S&P 500 and Dow Jones climb to records amid easing rates and IMF optimism

By Ang Kok Wee, Head of Treasury

Past Week’s Performance Dashboard

● After almost two weeks since the approval of Bitcoin Spot ETF, outflows from GBTC appear to be slowing. Bitcoin bounced around the USD 40,000 support level last week before mounting a charge higher. Currently at USD 43,000, Bitcoin has retraced almost half of its losses from its recent sell-off.

● US equities continued to edge higher over the past week, with S&P500 and Dow Jones indices rising to close at fresh records on Monday. Mega-cap tech companies will headline the busiest corporate earnings week.

● US interest rates are expected to remain unchanged at tomorrow’s Federal Open Market Committee (FOMC) policy meeting. The market will be peeled for any hints of future rate cuts from Fed Chair Powell’s briefing.
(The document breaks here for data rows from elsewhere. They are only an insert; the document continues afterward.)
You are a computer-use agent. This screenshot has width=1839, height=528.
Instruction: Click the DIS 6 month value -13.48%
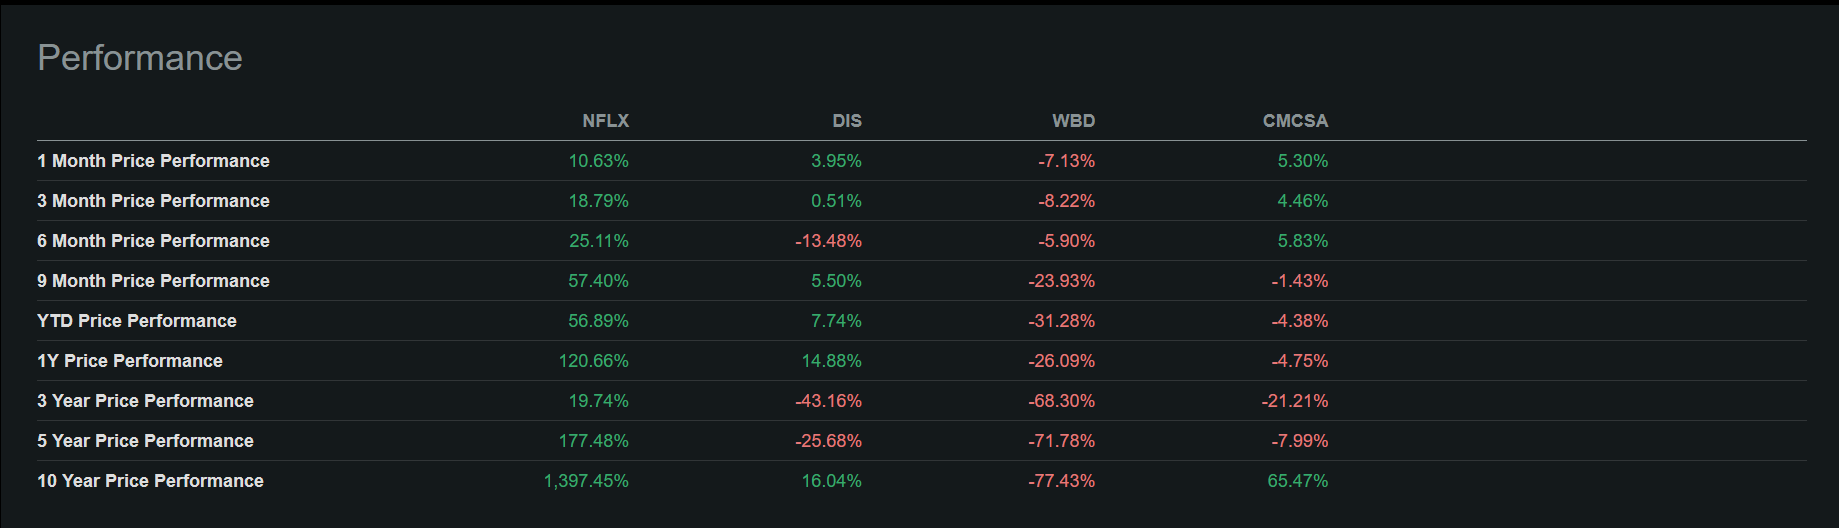828,241
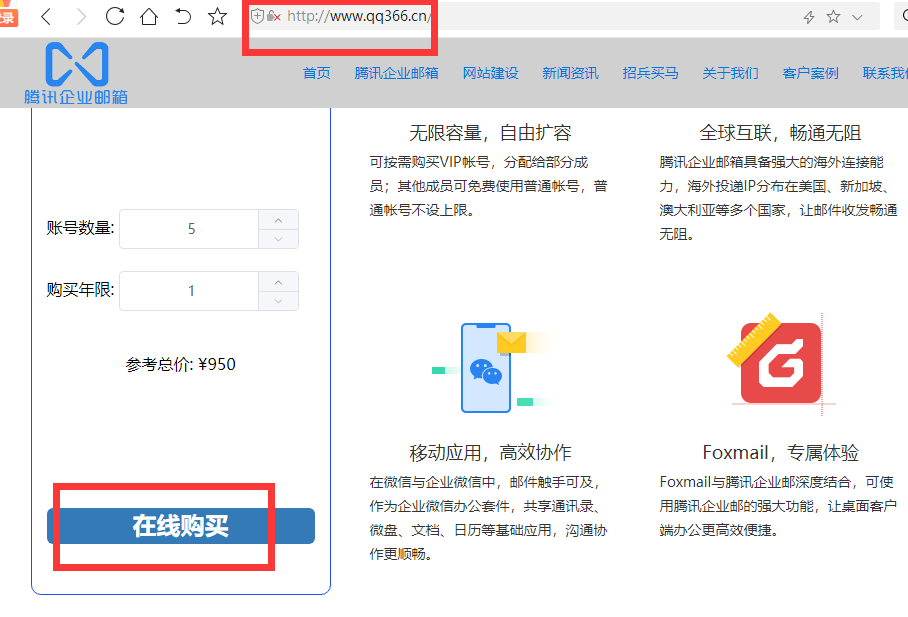
Task: Decrease 购买年限 using the down stepper arrow
Action: [x=278, y=300]
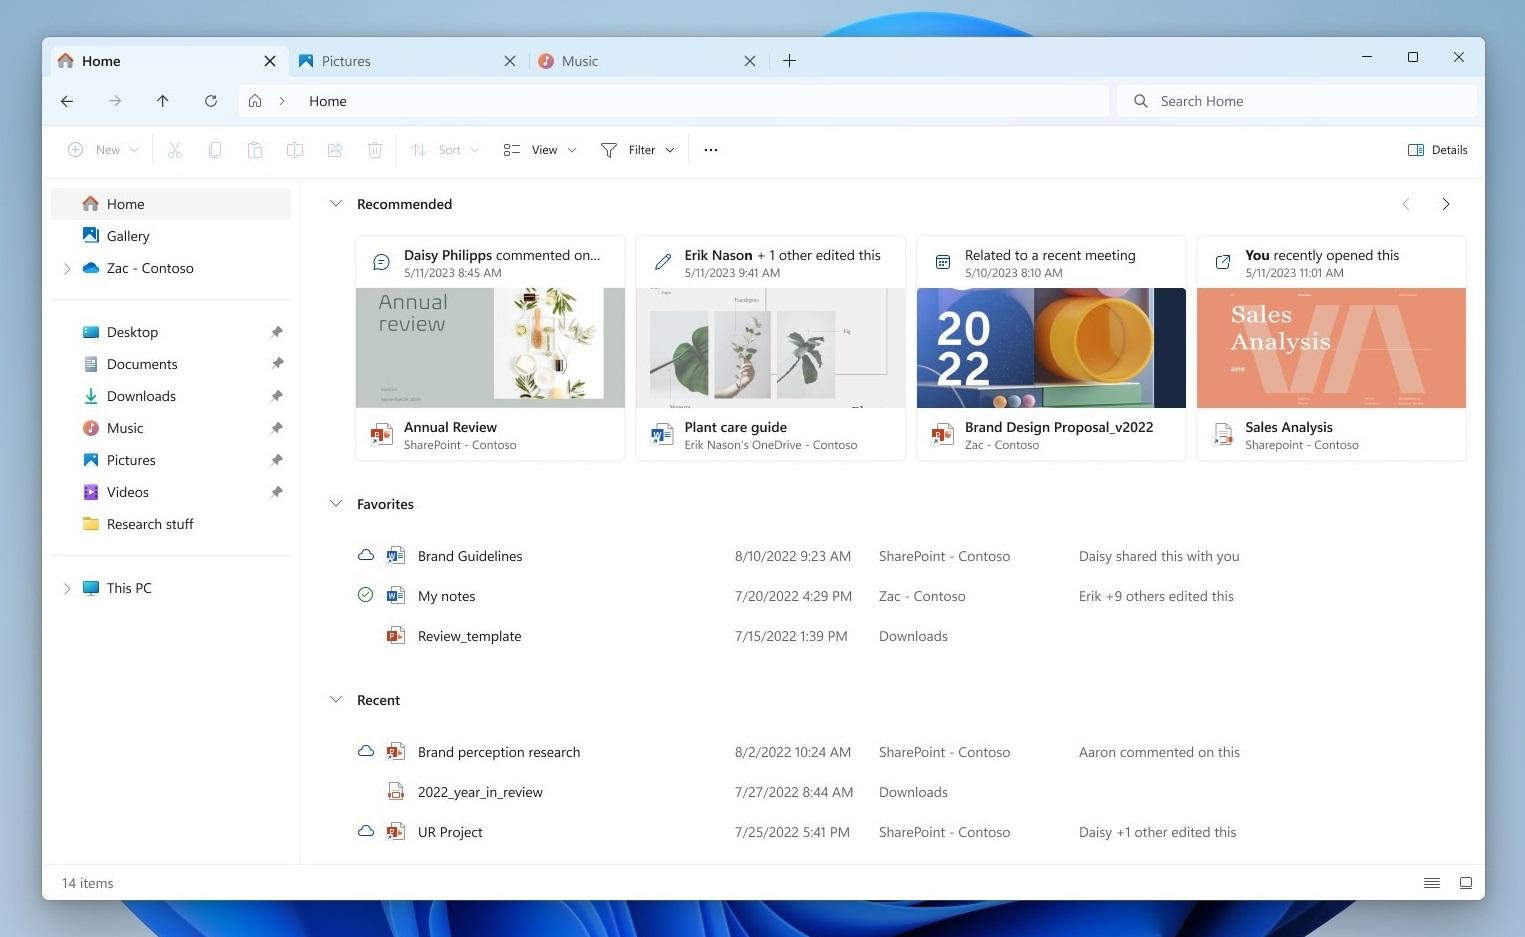
Task: Copy the selected item using the toolbar icon
Action: click(x=215, y=149)
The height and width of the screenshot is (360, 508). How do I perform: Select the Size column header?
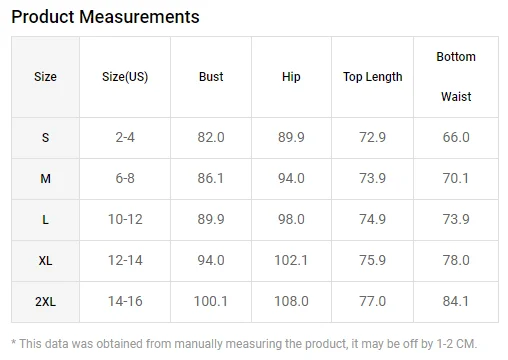45,77
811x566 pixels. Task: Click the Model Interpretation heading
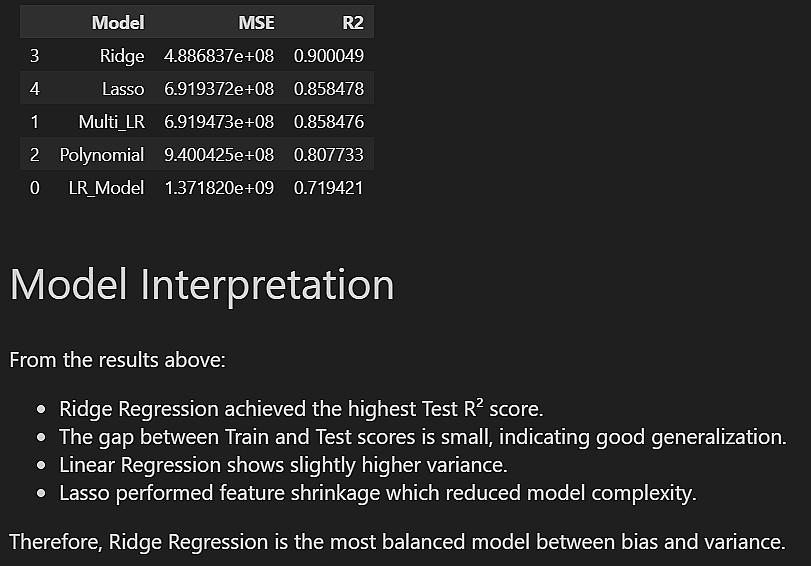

● US Jobs report on Friday (Feb 2) is expected to show solid but slowing job markets in January.

● The International Monetary Fund (IMF) hikes its global growth forecast for 2024, citing a resilient US economy and stabilising Chinese market due to fiscal policies.

Leaner Borrowings

On Monday, both the S&P 500 and the Dow Jones indices marked their sixth record high, partly fuelled by an unexpected reduction in the US Treasury’s quarterly federal borrowing. The Treasury had initially projected a net borrowing of USD 816 billion for the first quarter of 2024 in October last year but revised this figure down to USD 760 billion on Monday.

To put this in perspective, the US government ran a USD 2 trillion budget deficit last year, elevating its national debt past USD 34 trillion for the first time. The Fed’s interest rate policies, aimed at curbing inflation, have inadvertently escalated the cost of servicing existing debt, substantially contributing to the annual deficit. This inconvenient topic was mentioned by Treasury Secretary Janet Yellen, who last week admitted that sustained high interest rates could present significant challenges in managing the national debt and funding the federal budget.

US Federal Reserve in the Spotlight

Regarding interest rates, the key focus of the week is the first FOMC policy meeting for 2024. No change is expected to the Fed funds rate. While the Fed has telegraphed a 75-basis points cut this year with its Dot Plots, data suggests it will not be in a hurry to cut rates. Last week’s Core PCE and GDP data indicates a slightly receding year–on-year inflation amid resilient US economic growth.

Expect a cautious statement mirroring last month’s communication, offering no clues about the timing of rate cuts. As mentioned in our previous post, the market has already begun adjusting to verbal pushbacks from policymakers, and we think rate cuts will only begin in mid-year.

Busy Calendar for Earnings

Market participants are bracing for a flood of corporate earnings reports from 20% of S&P 500 constituent companies, notably including mega-cap tech giants Microsoft, Alphabet, Apple, Meta, and Amazon.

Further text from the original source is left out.